See, Dick Cheney went on The Tonight Show with Jay Leno to promote his book. You know why? Because no other non-Fox host would be sackless enough to agree to whatever conditions Cheney placed on the interview, that's why. But Leno? Leno traded his sack for a classic car two decades ago. So Cheney went on Tonight. And did a skit.

I KNOW. Dick Cheney, a man who not only committed war crimes, but wrote a book about how he committed them proudly, with no fear of prosecution. And he's on your show pimping his war crimes memoir, and you think "what mildly wacky situation can we put him in to get a few laughs from flyover country?" Because you're Jay Fucking Leno, and worrying about the rule of law is for those pot-smoking hippies on Comedy Central, that's why.

So they dressed him as Darth Vader.

Get it?
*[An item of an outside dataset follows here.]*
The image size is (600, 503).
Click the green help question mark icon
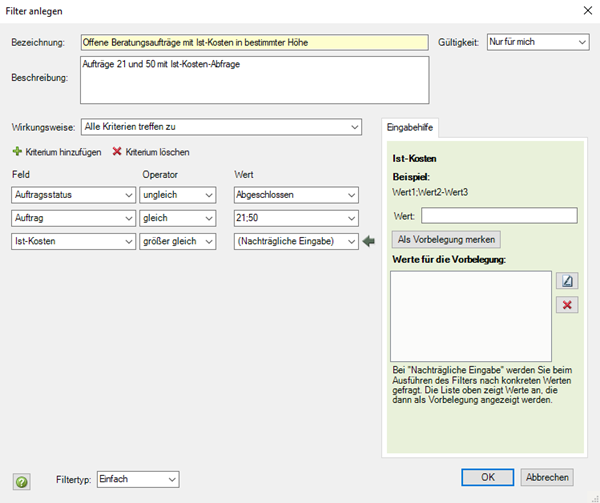pyautogui.click(x=22, y=482)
People have called Cheney "Darth Vader" for years, because he's an evil fucker with machines keeping his cold heart beating. Well, Jay Leno seems to think that Dick Cheney thinks pod racing is wizard and saved his son from the Emperor while saying "Nooooo!" a lot, because he's decided to help rehabilitate Dick Cheney's image. I'm pretty sure "Jay Leno has decided to help rehabilitate Dick Cheney's image" is in the top five most bile-inducing sentences I've ever written.

Here's what the Huffington Post, for fuck's sake, had to say about the bit. "And ironically, this appearance on Leno's show -- appearing as one of the most famous villains of all time -- is letting us know that Cheney is aware of the jokes, and is willing to make fun of himself, too."

Um, on that first part. Dick Cheney presided over two of the great civil-liberties violations of the past century - warrantless wiretapping and the mainstream adoption of torture. I'm pretty sure that's how we know he was aware that people were calling him Darth Vader. He didn't even need his secret intelligence gathering networks. He could have just Googled it. Or, knowing Cheney, tortured someone until they agreed to Google it for him.

As for the second part, he's not making fun of himself. He's making fun of a quick, cheap caricature of himself from a position of near-ultimate power. Dick Cheney was DICK FUCKING CHENEY and then he got away with it, and his only regret was that a few people didn't go along with him when he wanted to bomb Syria and Iran while he was at it. Dick Cheney dressing up as Darth Vader on the Tonight Show is a giant middle finger to America, and Cheney didn't even have to make the effort to extend it himself. Leno did it for him. With his tongue.

But wait, I hear you asking. What the fuck does Carrot Top have to do with this? I'll tell you. He was another guest that night. He came on after Cheney. Which is about the pussiest booking you could manage, because even if they brought an animal trainer out, there's a 50/50 chance the animal would sense Cheney and go for his throat. No worries in that regard from Carrot Top.

And even Carrot Top did one torture joke. It wasn't funny, and he apologized for it constantly, and it went by so quickly there's a better than 80% chance most people thought it was a defibrillator joke and not a "hooking a car battery up to your nipples" joke, but he still fucking did one, because, well, Dick Cheney. And Cheney smiled and waved it off and now we all know that torture is funny, as long as you're willing to laugh at yourself about it.

So basically, two of the hackiest comedians working today - one safely ensconced in the the blandest time-slot in America, and the other making bank doing prop comedy for comped tourists on the Vegas strip, spent big chunks of the Tonight Show "humanizing" one of the masterminds behind the worst wars and the worst human rights abuses the United States has perpetrated in decades. And meanwhile, we can't even decide that Bush-era OZONE LEVELS are a bad idea.